For being shot in the month when the UK voted to leave the EU, it’s difficult to watch The Party without drawing connections to Britain’s current political landscape: the docile opposition to the Tory government’s hold on power; the gung-ho financial district creeps; the infighting, rudderless Labour party. Liberals eating themselves indeed. It’s Potter’s first film with cinematographer Aleksei Rodionov since they worked together on the director’s breakout Orlando back in 1992, but you really wouldn’t know it. Far away from Orlando’s lush period décor, Rodionov shoots it black-and-white that’s heavily lit from above, apparently with the intention of disorientating the viewer and bringing out — in high definition — the years of wear and tear on the faces we see on screen.

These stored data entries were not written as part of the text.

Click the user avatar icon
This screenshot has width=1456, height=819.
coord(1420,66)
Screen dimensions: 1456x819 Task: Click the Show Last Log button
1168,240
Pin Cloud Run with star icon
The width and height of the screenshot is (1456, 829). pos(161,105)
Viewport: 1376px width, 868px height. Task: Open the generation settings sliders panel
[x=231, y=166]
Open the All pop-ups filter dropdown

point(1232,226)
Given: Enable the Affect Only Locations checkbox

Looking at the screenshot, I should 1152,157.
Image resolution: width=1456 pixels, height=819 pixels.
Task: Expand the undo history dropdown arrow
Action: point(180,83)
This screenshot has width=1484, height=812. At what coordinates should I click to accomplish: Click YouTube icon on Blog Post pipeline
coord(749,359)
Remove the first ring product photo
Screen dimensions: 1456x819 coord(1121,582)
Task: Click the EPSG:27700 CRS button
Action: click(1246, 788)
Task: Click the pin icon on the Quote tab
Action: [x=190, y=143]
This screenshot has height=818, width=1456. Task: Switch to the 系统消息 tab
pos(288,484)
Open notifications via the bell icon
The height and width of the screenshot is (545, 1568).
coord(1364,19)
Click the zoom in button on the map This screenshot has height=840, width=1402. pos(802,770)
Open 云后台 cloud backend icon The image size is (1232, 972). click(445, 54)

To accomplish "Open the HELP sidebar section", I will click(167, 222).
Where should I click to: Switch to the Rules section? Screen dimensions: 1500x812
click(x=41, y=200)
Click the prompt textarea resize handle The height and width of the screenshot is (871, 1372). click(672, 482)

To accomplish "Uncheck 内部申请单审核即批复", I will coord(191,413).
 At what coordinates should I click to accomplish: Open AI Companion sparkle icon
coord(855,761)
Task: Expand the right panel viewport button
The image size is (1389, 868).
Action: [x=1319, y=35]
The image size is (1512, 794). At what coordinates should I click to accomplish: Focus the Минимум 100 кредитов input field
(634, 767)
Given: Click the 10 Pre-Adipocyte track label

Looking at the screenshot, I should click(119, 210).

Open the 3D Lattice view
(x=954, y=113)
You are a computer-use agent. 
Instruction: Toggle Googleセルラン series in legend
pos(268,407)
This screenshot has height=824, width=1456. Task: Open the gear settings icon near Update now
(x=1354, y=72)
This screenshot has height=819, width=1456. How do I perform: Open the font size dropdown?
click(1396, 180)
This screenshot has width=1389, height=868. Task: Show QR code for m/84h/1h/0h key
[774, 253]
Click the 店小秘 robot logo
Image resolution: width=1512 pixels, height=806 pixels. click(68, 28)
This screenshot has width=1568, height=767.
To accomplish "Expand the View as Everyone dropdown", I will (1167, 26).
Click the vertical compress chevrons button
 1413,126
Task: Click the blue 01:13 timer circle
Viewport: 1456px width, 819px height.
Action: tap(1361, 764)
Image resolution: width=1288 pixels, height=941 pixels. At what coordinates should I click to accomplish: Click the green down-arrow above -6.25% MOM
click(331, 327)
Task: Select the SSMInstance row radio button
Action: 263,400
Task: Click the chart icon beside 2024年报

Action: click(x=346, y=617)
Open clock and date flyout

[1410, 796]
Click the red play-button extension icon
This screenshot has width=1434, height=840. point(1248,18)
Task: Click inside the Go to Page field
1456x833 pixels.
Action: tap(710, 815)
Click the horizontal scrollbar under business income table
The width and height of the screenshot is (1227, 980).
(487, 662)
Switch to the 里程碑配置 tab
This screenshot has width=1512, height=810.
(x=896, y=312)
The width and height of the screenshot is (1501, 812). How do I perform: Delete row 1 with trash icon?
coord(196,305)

We shouldn’t compare, but still it might come as a disappointment if you (like I) have gradually come to know Sally Potter as an aesthetically gorgeous and visually inventive filmmaker. Moreover, it speaks to a general meekness surrounding this production, especially when considering it as the follow-up to Ginger and Rosa. (Not a masterpiece, I would argue, but her only other film this decade, and one that was a return to form for Potter in both artistic and box-office terms.) We might be wrong to expect more, since she’s never been the most consistent of filmmakers. To paraphrase Llewelyn Moss: if it ain’t Sally Potter’s next great film, it’ll do until it gets here.
The Party premiered at Berlin Film Festival and opens on February 16.